Assignment
Across these entries, how many lines contain the word "computer"? Answer with only the number.

━━━━━ Given data ━━━━━

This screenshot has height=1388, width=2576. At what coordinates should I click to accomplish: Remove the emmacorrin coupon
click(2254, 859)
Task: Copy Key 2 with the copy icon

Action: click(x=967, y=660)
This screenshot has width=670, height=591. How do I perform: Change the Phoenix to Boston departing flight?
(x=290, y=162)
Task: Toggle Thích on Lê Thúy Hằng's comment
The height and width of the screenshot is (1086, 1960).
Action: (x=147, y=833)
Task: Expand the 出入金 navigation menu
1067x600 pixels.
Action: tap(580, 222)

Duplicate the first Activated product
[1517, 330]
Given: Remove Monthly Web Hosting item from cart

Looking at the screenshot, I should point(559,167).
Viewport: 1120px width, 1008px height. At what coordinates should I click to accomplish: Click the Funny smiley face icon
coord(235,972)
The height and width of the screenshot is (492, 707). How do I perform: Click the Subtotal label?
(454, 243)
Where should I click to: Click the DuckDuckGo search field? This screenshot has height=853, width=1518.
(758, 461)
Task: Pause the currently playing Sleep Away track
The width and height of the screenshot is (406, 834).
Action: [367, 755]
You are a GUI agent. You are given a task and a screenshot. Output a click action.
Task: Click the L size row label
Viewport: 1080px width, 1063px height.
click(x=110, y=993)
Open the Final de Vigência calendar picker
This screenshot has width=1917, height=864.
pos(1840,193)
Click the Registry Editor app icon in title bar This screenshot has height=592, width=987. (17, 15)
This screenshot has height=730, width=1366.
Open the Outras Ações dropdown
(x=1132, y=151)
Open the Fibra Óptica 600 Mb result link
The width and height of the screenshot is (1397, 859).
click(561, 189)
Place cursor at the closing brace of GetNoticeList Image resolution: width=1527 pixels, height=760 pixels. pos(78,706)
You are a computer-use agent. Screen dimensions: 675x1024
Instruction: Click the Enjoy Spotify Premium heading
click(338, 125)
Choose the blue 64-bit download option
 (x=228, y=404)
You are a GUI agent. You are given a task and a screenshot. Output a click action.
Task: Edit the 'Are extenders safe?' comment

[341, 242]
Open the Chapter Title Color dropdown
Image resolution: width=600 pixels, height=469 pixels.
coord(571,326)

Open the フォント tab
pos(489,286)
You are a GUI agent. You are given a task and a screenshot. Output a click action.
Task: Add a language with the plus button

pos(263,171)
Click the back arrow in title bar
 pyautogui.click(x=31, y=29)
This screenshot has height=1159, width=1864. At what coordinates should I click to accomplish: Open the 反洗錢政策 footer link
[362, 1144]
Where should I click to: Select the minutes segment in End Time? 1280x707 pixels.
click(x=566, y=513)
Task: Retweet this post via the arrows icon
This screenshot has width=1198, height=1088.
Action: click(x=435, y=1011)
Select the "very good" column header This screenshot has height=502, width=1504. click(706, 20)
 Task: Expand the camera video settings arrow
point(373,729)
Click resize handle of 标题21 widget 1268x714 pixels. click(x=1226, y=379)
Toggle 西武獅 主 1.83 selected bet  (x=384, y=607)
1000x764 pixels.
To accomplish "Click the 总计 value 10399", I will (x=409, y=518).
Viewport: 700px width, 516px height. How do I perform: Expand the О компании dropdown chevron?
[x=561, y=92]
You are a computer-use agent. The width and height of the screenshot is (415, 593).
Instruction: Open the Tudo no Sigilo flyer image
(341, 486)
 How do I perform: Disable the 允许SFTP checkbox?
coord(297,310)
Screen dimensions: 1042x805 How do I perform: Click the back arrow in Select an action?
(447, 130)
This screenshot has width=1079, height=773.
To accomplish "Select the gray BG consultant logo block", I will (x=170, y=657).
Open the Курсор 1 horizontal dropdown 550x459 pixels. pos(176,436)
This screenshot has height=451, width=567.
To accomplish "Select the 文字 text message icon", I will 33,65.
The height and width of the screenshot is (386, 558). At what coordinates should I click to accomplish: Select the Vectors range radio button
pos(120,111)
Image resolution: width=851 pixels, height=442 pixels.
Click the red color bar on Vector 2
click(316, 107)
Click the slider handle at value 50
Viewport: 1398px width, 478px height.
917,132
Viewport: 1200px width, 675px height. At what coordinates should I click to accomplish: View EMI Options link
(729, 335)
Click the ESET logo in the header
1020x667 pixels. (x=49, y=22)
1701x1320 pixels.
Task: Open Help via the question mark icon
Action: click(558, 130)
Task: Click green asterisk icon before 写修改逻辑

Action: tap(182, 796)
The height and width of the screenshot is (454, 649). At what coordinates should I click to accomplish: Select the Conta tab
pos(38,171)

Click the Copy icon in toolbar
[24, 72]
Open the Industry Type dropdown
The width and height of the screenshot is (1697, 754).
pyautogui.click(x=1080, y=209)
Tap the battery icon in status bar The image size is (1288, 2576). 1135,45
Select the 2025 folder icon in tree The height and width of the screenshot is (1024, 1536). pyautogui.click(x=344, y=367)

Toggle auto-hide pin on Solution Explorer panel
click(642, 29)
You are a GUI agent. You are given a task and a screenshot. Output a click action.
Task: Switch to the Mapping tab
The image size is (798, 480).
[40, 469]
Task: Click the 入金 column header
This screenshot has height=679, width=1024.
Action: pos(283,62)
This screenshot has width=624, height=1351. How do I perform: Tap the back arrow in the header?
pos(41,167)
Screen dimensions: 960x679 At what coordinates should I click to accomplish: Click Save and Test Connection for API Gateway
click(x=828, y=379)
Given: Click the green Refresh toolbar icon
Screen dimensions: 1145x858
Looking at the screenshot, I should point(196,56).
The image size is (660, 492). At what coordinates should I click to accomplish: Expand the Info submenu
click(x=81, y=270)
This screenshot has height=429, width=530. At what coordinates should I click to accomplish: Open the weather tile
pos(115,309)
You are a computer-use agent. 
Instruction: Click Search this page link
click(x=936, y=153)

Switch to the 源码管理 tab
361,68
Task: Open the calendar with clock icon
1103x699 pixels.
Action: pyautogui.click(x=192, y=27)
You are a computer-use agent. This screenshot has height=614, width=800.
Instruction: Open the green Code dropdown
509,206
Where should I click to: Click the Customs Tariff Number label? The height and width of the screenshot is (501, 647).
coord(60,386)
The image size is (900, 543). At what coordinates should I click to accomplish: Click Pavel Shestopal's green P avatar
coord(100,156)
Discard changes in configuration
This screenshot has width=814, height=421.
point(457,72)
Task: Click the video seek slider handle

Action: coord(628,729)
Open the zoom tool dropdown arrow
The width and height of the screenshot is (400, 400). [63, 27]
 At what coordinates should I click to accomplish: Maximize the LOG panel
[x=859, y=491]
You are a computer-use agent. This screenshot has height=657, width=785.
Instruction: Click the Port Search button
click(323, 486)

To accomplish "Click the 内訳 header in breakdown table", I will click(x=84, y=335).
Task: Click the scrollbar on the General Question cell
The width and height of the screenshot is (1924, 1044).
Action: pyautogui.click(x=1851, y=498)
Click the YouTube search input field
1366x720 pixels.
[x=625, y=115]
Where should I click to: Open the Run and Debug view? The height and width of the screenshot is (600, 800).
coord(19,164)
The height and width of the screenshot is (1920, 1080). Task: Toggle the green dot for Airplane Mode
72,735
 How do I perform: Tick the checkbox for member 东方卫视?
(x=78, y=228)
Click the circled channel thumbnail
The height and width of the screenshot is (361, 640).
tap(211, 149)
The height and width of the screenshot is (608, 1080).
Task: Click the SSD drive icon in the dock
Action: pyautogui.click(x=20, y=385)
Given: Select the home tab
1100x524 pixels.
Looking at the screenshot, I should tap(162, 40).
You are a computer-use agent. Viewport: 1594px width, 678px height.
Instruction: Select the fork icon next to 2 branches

━━━━━

Output for this exercise
6